*Records from a data source*.
--
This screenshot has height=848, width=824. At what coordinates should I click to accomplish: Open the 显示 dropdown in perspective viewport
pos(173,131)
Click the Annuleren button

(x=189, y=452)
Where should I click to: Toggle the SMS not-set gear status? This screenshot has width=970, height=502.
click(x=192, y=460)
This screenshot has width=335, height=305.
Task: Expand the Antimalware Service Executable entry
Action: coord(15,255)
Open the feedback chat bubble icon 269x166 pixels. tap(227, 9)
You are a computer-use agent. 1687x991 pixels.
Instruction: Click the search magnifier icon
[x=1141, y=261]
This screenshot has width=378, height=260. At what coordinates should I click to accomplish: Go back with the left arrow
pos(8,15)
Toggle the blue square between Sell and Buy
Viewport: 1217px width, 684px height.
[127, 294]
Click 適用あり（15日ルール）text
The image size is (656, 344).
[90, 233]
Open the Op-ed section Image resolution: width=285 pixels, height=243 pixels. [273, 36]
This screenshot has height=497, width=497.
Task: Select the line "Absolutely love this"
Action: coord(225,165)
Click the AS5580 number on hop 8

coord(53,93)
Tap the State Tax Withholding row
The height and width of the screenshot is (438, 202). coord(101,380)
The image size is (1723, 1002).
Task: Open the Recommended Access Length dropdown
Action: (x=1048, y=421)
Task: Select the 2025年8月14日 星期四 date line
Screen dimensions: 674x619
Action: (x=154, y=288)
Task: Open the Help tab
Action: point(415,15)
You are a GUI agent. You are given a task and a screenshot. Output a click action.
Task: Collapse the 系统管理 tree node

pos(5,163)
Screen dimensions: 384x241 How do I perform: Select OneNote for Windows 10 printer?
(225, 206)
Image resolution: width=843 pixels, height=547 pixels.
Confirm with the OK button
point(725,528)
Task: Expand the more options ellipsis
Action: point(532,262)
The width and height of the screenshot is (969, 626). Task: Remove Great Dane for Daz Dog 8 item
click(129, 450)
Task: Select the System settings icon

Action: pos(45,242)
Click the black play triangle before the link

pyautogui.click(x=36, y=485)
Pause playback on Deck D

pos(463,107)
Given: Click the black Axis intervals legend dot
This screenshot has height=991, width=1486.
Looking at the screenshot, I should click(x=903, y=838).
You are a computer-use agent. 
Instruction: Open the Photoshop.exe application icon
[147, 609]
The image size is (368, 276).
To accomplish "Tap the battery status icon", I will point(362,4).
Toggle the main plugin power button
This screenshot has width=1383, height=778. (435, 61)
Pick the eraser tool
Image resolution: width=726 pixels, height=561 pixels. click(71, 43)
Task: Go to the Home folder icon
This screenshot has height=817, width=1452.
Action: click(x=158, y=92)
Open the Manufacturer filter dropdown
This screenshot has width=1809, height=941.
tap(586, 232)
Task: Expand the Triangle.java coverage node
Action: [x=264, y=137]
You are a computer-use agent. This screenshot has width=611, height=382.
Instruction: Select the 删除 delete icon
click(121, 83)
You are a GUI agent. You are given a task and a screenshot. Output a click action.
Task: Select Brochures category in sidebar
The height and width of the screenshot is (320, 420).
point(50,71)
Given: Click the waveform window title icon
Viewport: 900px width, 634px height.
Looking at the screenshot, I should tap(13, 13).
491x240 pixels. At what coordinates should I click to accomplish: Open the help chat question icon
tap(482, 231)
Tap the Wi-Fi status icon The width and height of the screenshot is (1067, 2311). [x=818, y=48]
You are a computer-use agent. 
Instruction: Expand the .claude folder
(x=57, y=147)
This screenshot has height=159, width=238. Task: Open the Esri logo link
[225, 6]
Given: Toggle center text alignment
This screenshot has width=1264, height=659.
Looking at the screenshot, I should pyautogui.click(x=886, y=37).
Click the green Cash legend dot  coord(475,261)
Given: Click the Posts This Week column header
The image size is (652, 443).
--
*Task statement*.
Write out the stretch of lines from the start of the records through the line containing "coord(53,93)", keeping every line exactly the same.

*Response*.
This screenshot has height=848, width=824. At what coordinates should I click to accomplish: Open the 显示 dropdown in perspective viewport
pos(173,131)
Click the Annuleren button

(x=189, y=452)
Where should I click to: Toggle the SMS not-set gear status? This screenshot has width=970, height=502.
click(x=192, y=460)
This screenshot has width=335, height=305.
Task: Expand the Antimalware Service Executable entry
Action: coord(15,255)
Open the feedback chat bubble icon 269x166 pixels. tap(227, 9)
You are a computer-use agent. 1687x991 pixels.
Instruction: Click the search magnifier icon
[x=1141, y=261]
This screenshot has width=378, height=260. At what coordinates should I click to accomplish: Go back with the left arrow
pos(8,15)
Toggle the blue square between Sell and Buy
Viewport: 1217px width, 684px height.
[127, 294]
Click 適用あり（15日ルール）text
The image size is (656, 344).
[90, 233]
Open the Op-ed section Image resolution: width=285 pixels, height=243 pixels. [273, 36]
This screenshot has height=497, width=497.
Task: Select the line "Absolutely love this"
Action: coord(225,165)
Click the AS5580 number on hop 8

coord(53,93)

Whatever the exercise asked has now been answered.